Son œuvre littéraire la plus importante « Karate do Kyohan », fut publiée en 1922 sous l’impulsion de Hoan Kosugi, célèbre artiste japonais qui dessina le fameux « Tigre du Shotokan », symbole du style.
Gichin Funakoshi fut également auteur de « Ryu Kyu Kempo Tode », et réédité avec quelques ajouts sous le titre de « Rentan Goshin Karate Jitsu ». Ces derniers comportaient la préface d’éminents personnages de l’époque tels : le Marquis Hisamasa, le gouverneur d’Okinawa, l’Amiral Yashiro, le Vice-Amiral Kanna, le Comte Shimpei Goto, le Lieutenant Général Oka, le Professeur Higaonna, et Bakumoto Sueyoshi du journal « Okinawan Times ».
Ce fut impressionnant de récolter autant de beau monde, de la part d’un petit instituteur, qui avait passé très peu de temps au Japon, dans une existence modeste. Il écrivit également « Karate-do Ichiro » ou "Karate-do, My Way of Life", et "Karate Nyumon", traduit en anglais en 1988 seulement.

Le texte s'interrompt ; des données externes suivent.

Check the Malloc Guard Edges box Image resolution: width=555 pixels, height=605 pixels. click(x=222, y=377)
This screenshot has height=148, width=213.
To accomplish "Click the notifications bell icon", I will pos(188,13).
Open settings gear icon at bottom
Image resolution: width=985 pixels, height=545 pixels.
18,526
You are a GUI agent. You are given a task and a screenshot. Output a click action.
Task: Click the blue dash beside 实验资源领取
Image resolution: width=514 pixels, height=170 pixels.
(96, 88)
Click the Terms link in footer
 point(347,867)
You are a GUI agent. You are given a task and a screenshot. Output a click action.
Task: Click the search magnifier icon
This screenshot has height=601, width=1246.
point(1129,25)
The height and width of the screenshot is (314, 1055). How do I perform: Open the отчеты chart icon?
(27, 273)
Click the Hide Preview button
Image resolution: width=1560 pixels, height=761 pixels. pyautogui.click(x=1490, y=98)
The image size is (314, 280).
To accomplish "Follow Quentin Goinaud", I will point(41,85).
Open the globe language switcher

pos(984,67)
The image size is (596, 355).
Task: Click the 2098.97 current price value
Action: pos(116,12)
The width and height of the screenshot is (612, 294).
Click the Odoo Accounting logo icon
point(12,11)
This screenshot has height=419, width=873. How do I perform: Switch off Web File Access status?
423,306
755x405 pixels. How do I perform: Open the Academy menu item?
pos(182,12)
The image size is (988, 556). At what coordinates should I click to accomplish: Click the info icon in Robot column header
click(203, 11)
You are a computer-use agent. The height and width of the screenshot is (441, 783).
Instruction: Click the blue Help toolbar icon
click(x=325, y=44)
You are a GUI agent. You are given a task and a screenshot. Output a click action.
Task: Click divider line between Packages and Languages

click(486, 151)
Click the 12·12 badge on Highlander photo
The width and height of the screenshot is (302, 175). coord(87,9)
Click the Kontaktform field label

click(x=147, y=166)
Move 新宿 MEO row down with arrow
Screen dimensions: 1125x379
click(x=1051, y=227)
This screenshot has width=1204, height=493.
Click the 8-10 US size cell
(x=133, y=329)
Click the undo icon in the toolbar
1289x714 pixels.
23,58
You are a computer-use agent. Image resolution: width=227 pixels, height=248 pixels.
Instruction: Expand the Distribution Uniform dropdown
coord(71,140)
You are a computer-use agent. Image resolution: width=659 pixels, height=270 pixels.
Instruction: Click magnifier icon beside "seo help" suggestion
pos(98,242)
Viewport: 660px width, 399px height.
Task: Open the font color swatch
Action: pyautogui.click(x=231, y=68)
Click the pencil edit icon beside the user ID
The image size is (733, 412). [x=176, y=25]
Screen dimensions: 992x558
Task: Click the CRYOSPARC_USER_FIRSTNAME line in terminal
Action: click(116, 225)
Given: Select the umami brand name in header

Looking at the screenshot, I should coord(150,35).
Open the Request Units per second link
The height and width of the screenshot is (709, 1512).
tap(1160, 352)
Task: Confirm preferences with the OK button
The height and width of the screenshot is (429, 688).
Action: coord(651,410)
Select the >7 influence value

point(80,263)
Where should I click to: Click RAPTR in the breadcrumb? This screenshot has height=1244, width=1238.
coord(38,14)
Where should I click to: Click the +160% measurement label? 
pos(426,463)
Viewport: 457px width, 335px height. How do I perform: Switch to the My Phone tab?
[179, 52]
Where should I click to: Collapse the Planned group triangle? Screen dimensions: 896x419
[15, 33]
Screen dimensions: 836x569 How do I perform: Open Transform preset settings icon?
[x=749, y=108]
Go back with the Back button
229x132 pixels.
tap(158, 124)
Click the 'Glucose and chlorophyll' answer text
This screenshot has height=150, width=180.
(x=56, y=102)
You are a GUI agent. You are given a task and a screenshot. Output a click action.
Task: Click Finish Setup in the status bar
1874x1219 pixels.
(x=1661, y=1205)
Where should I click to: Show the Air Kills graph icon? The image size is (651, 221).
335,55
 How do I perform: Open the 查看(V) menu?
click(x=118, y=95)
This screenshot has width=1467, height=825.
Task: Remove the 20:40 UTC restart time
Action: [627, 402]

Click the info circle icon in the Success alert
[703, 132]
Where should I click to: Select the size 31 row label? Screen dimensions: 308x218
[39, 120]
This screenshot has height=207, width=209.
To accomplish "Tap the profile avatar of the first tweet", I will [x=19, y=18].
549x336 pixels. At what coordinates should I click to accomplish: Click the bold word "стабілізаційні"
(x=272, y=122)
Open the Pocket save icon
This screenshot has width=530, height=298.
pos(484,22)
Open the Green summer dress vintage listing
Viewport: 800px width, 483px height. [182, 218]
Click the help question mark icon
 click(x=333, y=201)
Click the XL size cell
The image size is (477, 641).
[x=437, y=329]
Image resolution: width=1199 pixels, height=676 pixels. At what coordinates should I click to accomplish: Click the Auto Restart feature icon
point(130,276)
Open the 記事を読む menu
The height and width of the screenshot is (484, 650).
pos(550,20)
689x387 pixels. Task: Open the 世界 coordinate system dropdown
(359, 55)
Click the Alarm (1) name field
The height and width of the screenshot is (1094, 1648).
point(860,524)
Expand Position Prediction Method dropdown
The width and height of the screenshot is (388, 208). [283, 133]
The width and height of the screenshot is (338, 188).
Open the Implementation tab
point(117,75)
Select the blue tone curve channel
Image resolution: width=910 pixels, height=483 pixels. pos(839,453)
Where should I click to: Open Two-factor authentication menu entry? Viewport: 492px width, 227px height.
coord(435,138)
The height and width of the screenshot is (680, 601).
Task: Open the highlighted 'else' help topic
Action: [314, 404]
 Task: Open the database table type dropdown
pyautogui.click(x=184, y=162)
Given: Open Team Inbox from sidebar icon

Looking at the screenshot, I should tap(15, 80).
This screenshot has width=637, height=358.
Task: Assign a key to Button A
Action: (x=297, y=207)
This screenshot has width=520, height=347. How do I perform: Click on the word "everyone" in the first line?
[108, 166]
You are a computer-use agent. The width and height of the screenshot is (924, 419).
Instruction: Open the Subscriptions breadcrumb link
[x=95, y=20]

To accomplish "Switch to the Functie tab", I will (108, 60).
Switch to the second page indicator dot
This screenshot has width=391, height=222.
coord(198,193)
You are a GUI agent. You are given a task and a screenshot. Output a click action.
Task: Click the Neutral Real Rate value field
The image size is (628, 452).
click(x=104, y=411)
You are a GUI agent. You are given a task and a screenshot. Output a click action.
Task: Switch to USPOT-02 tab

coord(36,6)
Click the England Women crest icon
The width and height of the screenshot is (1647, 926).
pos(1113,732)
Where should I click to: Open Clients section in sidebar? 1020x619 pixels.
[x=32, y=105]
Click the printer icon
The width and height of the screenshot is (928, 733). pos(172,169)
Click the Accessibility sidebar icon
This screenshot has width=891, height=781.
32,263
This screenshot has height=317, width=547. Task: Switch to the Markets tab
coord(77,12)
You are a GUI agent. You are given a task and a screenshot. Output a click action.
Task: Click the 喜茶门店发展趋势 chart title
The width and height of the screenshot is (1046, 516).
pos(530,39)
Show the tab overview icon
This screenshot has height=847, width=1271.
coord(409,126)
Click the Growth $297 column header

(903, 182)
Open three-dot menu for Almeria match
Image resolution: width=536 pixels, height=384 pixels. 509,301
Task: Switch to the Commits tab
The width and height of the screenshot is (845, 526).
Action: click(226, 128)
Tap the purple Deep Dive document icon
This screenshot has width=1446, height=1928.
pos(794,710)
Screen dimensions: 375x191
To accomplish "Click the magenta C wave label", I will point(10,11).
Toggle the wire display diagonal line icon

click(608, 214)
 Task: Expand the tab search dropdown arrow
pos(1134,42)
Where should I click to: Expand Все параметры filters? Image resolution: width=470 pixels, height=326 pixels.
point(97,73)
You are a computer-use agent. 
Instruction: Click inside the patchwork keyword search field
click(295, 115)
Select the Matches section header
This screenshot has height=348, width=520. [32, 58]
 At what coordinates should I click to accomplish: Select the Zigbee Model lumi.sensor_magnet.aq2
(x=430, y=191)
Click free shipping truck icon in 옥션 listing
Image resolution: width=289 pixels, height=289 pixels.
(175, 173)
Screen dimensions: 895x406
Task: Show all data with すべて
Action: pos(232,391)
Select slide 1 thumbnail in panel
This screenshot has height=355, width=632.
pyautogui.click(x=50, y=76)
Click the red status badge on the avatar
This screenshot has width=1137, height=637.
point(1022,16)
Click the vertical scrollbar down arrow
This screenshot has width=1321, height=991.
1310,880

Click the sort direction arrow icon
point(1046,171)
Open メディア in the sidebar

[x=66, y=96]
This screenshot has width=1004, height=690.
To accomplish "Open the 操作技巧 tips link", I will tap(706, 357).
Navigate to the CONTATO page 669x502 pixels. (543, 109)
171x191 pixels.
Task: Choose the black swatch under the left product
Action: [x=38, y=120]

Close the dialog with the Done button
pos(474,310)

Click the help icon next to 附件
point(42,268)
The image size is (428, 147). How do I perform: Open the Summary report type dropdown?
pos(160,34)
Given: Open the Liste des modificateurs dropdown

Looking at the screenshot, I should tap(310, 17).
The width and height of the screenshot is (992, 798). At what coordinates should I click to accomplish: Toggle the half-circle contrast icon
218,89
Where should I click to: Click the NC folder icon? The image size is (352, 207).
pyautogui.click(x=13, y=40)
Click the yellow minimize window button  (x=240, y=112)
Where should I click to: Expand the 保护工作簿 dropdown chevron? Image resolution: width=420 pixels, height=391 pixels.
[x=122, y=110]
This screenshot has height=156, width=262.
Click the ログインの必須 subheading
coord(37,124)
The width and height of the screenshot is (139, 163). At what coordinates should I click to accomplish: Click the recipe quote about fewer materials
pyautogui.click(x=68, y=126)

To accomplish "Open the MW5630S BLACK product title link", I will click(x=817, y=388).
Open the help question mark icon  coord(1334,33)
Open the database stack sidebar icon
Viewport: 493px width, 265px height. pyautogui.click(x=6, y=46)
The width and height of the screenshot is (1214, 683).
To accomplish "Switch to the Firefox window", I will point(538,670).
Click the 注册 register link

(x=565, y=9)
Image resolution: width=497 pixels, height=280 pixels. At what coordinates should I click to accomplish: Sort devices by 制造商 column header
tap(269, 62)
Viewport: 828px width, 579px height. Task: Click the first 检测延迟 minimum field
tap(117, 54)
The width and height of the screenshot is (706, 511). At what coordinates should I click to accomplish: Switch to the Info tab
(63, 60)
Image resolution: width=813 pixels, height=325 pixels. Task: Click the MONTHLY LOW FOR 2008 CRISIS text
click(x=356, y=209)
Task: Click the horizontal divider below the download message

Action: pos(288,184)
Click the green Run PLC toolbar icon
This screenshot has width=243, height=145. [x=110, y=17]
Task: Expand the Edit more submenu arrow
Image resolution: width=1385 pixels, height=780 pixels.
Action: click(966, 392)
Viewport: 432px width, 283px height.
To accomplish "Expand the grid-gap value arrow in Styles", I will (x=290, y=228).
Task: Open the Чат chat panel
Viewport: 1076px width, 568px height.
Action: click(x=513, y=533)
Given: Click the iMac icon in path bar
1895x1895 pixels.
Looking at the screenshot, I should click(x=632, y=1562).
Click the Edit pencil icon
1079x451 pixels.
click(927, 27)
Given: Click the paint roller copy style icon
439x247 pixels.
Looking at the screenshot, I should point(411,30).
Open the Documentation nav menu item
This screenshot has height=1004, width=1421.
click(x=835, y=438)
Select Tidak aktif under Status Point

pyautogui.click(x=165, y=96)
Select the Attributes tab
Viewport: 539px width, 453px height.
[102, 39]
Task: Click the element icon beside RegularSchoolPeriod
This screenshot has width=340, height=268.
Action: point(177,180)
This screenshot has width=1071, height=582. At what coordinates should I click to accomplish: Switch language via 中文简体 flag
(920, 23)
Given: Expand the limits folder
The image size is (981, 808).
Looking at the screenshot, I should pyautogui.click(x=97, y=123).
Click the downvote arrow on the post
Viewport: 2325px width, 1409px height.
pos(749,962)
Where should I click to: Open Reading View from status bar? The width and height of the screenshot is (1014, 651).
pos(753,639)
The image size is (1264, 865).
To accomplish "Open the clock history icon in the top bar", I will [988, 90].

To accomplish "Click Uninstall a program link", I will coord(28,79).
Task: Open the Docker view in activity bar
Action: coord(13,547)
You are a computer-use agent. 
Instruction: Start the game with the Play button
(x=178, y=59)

Maître Funakoshi n’enseigna que quinze katas. Les autres furent enseignés par d’autres Maître amis, et venus au Japon lors de stages. Il devint en 1949 l’instrcuteur en chef de la Japan Karate Association (J.K.A), suite à la nomination par un de ses disciples, et fondateur de cette dernière, Isao Obata. Dès lors très âgé, Gichin Funakoshi n’enseigne plus, et n’est présent qu’à titre honorifique.
Des assauts libres sont introduits dans les examens de grades. Obata désapprouve cette nouveauté poussée par Hidetaka Nishiyama et Masatoshi Nakayama. Obata démissionne de ses fonctions en 1954.

Peut avant sa mort, Maître Funakoshi fit quelques gestes fébriles en affirmant ressentir à présent la véritable sensation du « Tsuki » (coup de poing). Gichin Funakoshi décéda le 26 avril 1957. On ramena ses cendres à Okinawa. On retrouve aujourd’hui malgré tout un monument à sa mémoire, à Kita-Kamakura près de Tokyo, dans le temple bouddhiste Zen de Enkaku-ji. On peut y lire quelques maximes de son crû, telles : « Karate ni sente ashi » (il n’y a pas d’attaque en Karaté), ou celle prononcée par Bouddha, et que l’on retrouve dans les sutras tel le Hannya Shingyo du Zen : « Shiki soku Zeku » qui signifie « les phénomènes sont produits par le vide, et le vide par les phénomènes », ou « tout n’est que vanité ».

Maître Masatoshi Nakayama organisa deux mois après, les premiers Championnats du Japon de Karaté.
Ces derniers furent remportés par Hirokazu Kanazawa.